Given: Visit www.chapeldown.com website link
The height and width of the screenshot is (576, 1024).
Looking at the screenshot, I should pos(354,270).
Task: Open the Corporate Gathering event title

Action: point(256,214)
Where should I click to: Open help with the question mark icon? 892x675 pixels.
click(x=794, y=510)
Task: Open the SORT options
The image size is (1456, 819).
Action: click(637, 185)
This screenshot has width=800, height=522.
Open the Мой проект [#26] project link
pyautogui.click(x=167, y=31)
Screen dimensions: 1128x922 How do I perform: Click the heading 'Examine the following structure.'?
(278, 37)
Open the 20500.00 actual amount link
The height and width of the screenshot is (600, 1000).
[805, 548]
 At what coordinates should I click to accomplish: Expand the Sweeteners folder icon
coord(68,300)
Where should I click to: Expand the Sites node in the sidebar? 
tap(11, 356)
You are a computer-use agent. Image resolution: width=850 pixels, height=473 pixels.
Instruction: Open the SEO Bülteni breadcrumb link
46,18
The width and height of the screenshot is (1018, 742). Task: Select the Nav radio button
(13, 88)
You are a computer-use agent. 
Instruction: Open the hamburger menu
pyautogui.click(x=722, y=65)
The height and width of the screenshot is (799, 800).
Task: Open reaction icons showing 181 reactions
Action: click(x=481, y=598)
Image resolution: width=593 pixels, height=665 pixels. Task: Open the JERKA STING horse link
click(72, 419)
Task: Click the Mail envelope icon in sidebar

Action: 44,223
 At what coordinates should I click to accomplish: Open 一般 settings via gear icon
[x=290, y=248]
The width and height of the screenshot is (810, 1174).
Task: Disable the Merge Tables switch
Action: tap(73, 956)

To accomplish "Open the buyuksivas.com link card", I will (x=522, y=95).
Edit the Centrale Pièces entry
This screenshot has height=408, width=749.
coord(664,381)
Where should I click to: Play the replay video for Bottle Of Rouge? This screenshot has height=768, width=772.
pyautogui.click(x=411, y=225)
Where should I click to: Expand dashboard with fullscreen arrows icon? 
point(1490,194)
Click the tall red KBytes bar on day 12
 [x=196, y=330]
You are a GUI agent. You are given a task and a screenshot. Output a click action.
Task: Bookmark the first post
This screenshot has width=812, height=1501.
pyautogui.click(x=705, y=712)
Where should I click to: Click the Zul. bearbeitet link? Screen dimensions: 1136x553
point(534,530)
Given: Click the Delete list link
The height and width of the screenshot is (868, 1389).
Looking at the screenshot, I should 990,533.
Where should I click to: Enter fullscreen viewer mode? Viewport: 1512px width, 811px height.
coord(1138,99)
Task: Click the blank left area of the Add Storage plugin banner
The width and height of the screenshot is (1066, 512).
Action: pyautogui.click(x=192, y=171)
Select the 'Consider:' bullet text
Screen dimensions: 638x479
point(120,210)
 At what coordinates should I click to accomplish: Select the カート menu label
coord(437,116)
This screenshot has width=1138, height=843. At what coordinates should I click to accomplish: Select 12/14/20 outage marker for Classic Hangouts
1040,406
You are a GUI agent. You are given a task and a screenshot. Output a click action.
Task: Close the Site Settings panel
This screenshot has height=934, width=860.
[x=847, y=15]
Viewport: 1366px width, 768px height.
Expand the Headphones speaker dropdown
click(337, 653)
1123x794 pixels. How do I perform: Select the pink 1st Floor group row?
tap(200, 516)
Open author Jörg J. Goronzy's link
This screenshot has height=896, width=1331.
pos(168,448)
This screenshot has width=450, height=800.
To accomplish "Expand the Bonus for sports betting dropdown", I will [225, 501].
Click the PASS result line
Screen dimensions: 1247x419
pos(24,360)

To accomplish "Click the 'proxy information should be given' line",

WHAT IS BEING ASKED: Copy every line from the material in which the word "agent" can be found.

ANSWER BOX:
You are a computer-use agent. Image resolution: width=850 pixels, height=473 pixels.
You are a computer-use agent. 
You are a GUI agent. You are given a task and a screenshot. Output a click action.
You are a GUI agent. You are given a task and a screenshot. Output a click action.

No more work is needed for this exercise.